Powering 5G Infrastructure

One particularly inefficient stage in a base station is the RF power amplifier (Figure 1), which traditionally has use LDMOS devices which can generate kW up to a few GHz. However, in pursuit of better efficiency at the higher frequencies of 5G, gallium nitride (GaN) devices which suit the lower power/higher volume small-cell installations are increasingly used. LDMOS is typically powered from 26-32V DC rails while GaN uses 50-60V. Efficiency of a RF PA is still not high, at around 60% maximum, so every watt saved in generating the power rails from a battery backed system supply, perhaps at 48V, is valuable.

The RPA150E series is a suitable DC/DC converter for a 5G power amplifier stage [4]. It is galvanically isolated, so the input voltage can be a typical telecom -48VDC or -24VDC supply while the output is positive with respect to ground (Figure 1). The RPA150E can deliver 150W continuously and up to 200W peak power to supply the output RF power amplifiers, and the nominal output voltage can be trimmed ±20% to supply the optimum supply voltage for maximum efficiency. The 1/8th sized brick format has a very small footprint for the rated power, and the baseplate cooling allows high temperature operation without derating.

An important feature of DC/DC converters in 5G applications is to have low quiescent power draw and the ability to be set into a low-power shut down mode. Unlike 4G, which continually transmits system information and synchronization/reference signals even with no user traffic, 5G has defined advanced ‘sleep’ modes (ASMs) that are used to minimize average power consumption. Power savings are traded against latency but the gains of around 50% are extremely attractive. Having low-power shutdown features in the system DC/DC converters is therefore important. The RPA150E is also ideal for use with battery-powered supplies, having a conversion efficiency of >91% and a standby consumption of only 3mA.

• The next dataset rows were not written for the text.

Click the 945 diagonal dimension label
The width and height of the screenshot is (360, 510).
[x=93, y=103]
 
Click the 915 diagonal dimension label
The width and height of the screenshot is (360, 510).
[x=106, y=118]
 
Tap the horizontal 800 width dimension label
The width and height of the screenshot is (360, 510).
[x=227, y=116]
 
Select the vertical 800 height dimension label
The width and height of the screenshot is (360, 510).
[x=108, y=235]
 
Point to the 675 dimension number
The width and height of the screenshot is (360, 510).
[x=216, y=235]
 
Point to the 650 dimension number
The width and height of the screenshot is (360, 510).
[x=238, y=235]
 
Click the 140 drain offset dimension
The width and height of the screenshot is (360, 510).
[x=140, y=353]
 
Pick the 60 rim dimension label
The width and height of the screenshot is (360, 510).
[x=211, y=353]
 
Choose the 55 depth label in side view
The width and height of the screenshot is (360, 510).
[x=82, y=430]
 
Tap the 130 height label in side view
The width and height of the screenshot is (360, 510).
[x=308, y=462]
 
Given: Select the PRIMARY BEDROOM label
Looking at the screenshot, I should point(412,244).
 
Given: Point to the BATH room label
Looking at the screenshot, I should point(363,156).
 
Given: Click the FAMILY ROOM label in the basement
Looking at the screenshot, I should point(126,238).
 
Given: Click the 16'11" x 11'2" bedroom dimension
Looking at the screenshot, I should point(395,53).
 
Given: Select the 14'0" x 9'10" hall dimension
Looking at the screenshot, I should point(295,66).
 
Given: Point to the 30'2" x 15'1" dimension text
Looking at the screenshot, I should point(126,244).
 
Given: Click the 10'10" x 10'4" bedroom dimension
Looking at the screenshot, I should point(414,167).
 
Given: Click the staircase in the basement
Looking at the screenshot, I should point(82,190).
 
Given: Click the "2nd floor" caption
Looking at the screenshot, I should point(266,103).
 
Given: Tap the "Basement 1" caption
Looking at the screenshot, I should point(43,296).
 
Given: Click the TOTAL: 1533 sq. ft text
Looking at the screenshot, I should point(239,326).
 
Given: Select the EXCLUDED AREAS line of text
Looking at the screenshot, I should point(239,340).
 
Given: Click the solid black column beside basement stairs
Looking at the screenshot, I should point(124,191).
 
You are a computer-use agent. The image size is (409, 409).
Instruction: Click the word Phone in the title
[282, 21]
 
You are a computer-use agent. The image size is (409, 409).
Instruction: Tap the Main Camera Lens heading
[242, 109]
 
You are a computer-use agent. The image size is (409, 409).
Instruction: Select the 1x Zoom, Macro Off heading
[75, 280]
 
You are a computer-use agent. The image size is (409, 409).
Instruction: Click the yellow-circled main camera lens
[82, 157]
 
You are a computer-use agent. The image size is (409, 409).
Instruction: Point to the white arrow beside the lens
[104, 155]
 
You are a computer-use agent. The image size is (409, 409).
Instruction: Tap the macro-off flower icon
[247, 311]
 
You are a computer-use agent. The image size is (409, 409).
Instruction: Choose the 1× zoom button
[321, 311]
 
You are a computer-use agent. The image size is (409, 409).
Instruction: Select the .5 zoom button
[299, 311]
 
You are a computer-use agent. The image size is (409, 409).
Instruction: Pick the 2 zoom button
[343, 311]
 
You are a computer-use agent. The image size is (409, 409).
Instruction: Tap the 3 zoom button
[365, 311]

‘Envelope tracking’ is increasingly used to vary the RF PA supply voltage to match the amplitude of the modulating signal to increase system efficiency, but this must operate at MHz rates, so any dynamic output voltage adjustment function of a DC/DC converter cannot be fast enough. An external envelope tracking circuit using GaN transistors for high speed dynamic tracking can be easily implemented to pulse the drain current to the RF amplifier (Figure 1).

At higher output currents, up to 6A, the RPM series is suitable, with an input voltage range of 4-15V and output adjustable from 0.9-6V. Efficiency peaks at 99%, allowing the part to operate reliably in ambient temperatures of up to 90°C without forced air cooling.

If board space is very restricted, the RPL-3.0 series is ideal. The input voltage range is 4-18 VDC, and the output voltage can be adjusted to anywhere between 0.8 VDC and 5.2 VDC. The maximum continuous output current is 3A - impressive for a converter which is only 3 x 3 x 1.45mm small.

All the parts mentioned include comprehensive protection and monitoring, including a shutdown control for energy saving when a 5G base station is in a sleep state. Figure 3 summarizes the power ranges available.

5G promises huge improvements in communications performance, opening up many new and exciting applications. System designers however are aware that energy consumption must be minimized for 5G to be viable and for minimum environmental impact. Use of reliable power converters with high efficiency and power density and which are rated for the difficult base station environment are key enablers to achieve this. RECOM can support the application with a wide range of suitable converters.